Rum Dışişleri Bakanlığı Kıbrıs Sorunu, Enerji ve Deniz Politikası ve Siyasi Planlama’dan sorumlu Genel Müdür Vekilliği görevi de yapan Büyükelçi Tasos Conis enerji alanındaki gelişmeler nedeniyle askersizleştirme tezinin mazi olduğuna, sadece toplumlar arası diyalog ile çözüm olamayacağına, aksine mevcut durumun kalıcılaşacağına inanıyor.
Fileleftheros okurlarına, Conis’in, 2003-2008 döneminde, müteveffa Rum Yönetimi eski Başkanı Tasos Papadopulos’un yanında prosedürün ana oyuncusu olması ve yakın zamanda da Rum Dışişleri Bakanlığı Kıbrıs Sorunu Müdürü olarak görev yapması dolayısıyla Kıbrıs sorunundaki düşüncelerinin çok ilgi çekici olduğunu aktardı.
Gazetenin, Doğu Akdeniz’de doğal gaz bulunmasının ve bunun değerlendirilmesi gereğinin Kıbrıs sorununun çözüm içeriğine yaklaşımı değiştirip değiştirmediğini, geçen on yıllardaki şartlarla görüşülüp görüşülemeyeceğini sorması üzerine “Elbette geçmiş yıllardaki şartlarla görüşemeyiz” diyen Conis şöyle devam etti:
“Yeni keşifler bekleniyor”
“Kıbrıs sorununda birçok değişiklik oldu –sadece doğal gaz yüzünden değil- ve bunlar istenilen çözümün içeriğiyle ilgili yaklaşımımızı değiştirmemizi dikte ediyor.
Örneğin, önceki müzakere prosedürüne kadar iki taraf arasında, Kıbrıs’ın askersizleştirilmesi konusunda görüş birliği vardı. Garanti ve İttifak Safirbet Anlaşmaları’nın, yeni düzene uyumlaştırılarak devamının geçerli olmayı sürdüreceğini kesin görüyor. Bu sözleşmeler olsun veya olmasın Kıbrıs’ın ordusu olmayacaktı. Bu şimdi doğal gaz bulunmasıyla da ilintilidir.

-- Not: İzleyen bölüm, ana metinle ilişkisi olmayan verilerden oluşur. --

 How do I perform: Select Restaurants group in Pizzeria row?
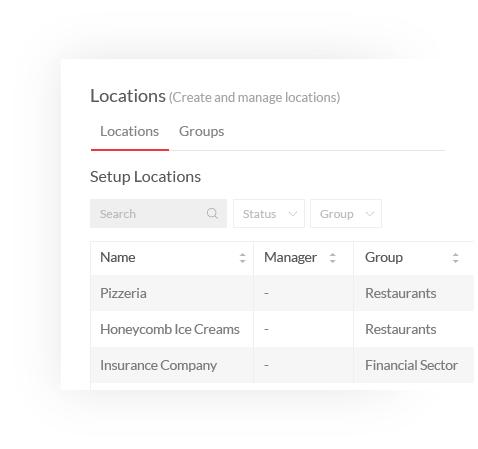tap(401, 293)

Kıbrıs MEB’inin 12’nci araştırma parselinde halen dünya klasmanında doğal gaz yatağı bulundu. Önümüzdeki birkaç yıl içerisinde başka doğal gaz ve hatta petrol keşifleri de bekleniyor.

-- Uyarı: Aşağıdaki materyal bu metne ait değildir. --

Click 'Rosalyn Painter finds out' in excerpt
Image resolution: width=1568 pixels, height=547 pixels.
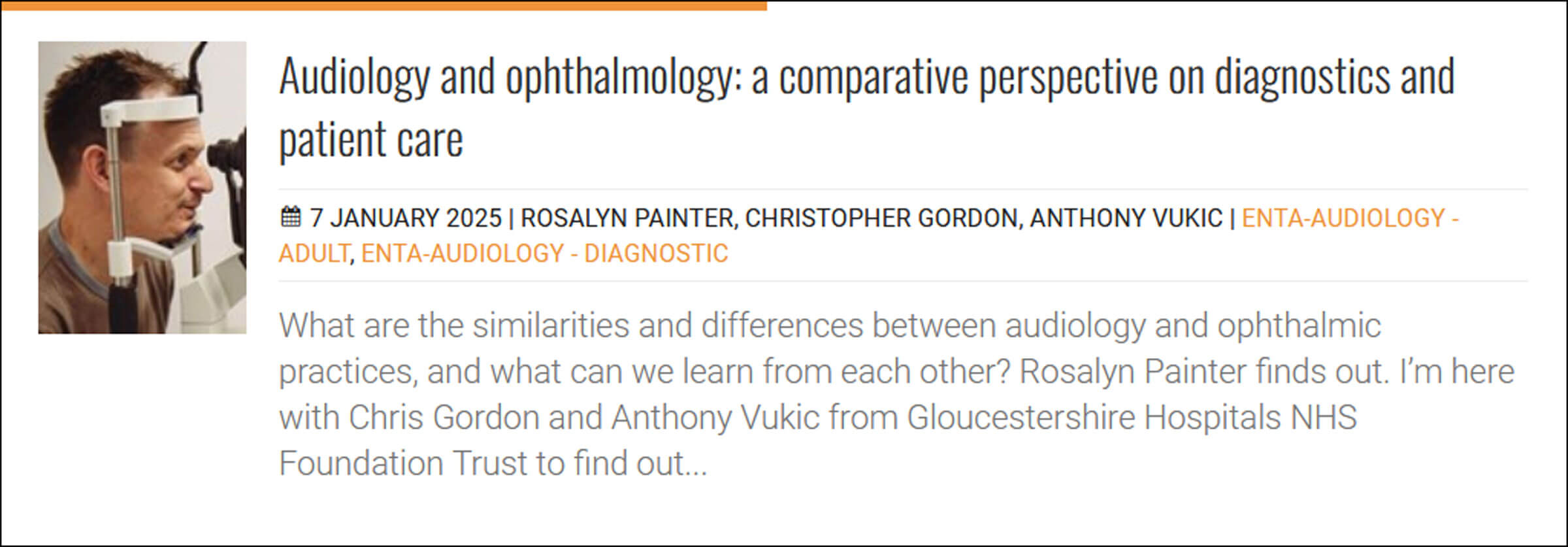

“Askersizleştirilmiş devlet, devlet değildir”
Vasiliko’da doğal gaz sıvılaştırma terminali, doğal gazı bu yataktan ve belki gelecekte bizim ve komşu ülkelerin başka yataklarından taşıyacak deniz altı boru hatları kurmaya karar verdik. Bu altyapıları nasıl koruyacağız. Askersizleştirme teranesine devam etmek çıkarımıza mı? Garanti ve İttifak Anlaşmaları’nın idamesini görüşmek? Türkiye’nin ölümcül garantisi altında olacak bir Kıbrıs? Halkımızı, toprağı, denizi ve doğal kaynaklarımızı kim koruyacak? Savunma ve güvenliğimizi, yani bugünümüzü ve yarınımızı başkalarına mı bırakacağız? Böyle şey olur mu? Ve devletimiz var, zenginliğimiz var ve hepsi bize ait mi zannedeceğiz? Artık bunları yeniden düşünmemiz gerekir: askersizleştirilmiş devlet, devlet değildir.”
“Müzakereler Türkiye’nin en büyük başarısı”

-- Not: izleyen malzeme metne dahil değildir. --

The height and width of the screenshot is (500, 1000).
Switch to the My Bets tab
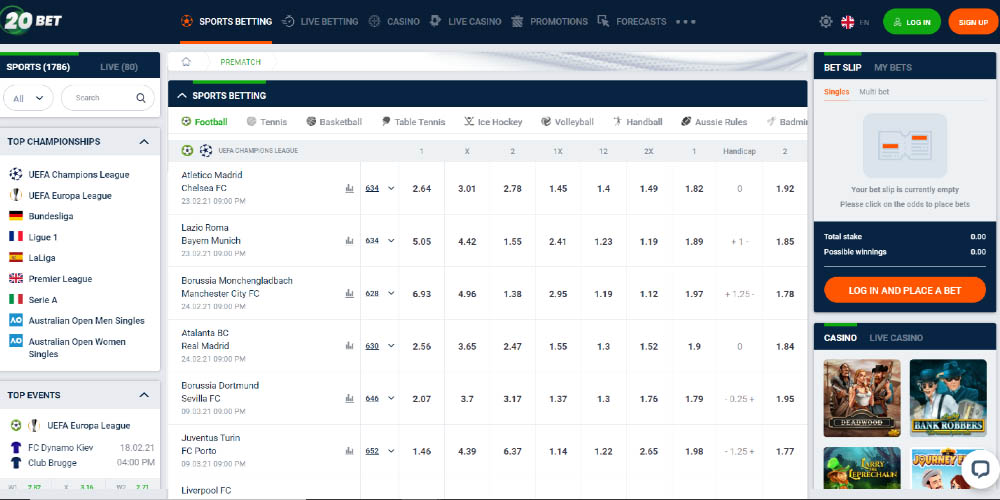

Kıbrıs sorununda bunca zamandır gidilmekte olan yoldan (prosedür ve öz) başka yol olup olmadığı sorusuna karşılık Conis yürünmüş olan yolun izlenmesiyle Kıbrıs sorununun bataklığa ve çıkmazlara sürüklenmeye devam edeceğine inanç belirterek şunları ekledi:
“Yürünen yol, yani toplumlar arası müzakereler, istiladan sonra Türkiye’nin Kıbrıs sorunundaki belki en büyük başarısıdır. Bu yöntemle kuyruğunu dışarı çıkarmayı başardı ve bütün dünya, Kıbrıs’taki sorun Kıbrıslı Rumlar ve Kıbrıslı Türkler arasındaki iç ihtilaftır ve anlaştıkları zaman çözülecek diye başını kuma gömdü. Buna paralel olarak, Türkiye’nin anlaşmalar aracılığıyla Kıbrıs’ın tamamını ve Kıbrıs üzerinden de Doğu Akdeniz’i askeri denetimi altına alabileceği işgal rahatça devam edip kalıcılaşmayı başardı.
“Huşu içinde yürüme akıllıca değil”
Gazete “BM himayesinde yürütülen toplumlar arası müzakereler aracını terk etmemiz gerektiğini mi kastediyorsunuz?” diye üsteleyince Tasos Conis “Bu yürünmüş yolda huşu içerisinde yürüyüp sorunumuzun çözümü için başka yöntemler ve prosedürler aramamızı akıllıca bulmuyorum” vurgusunu yaptı.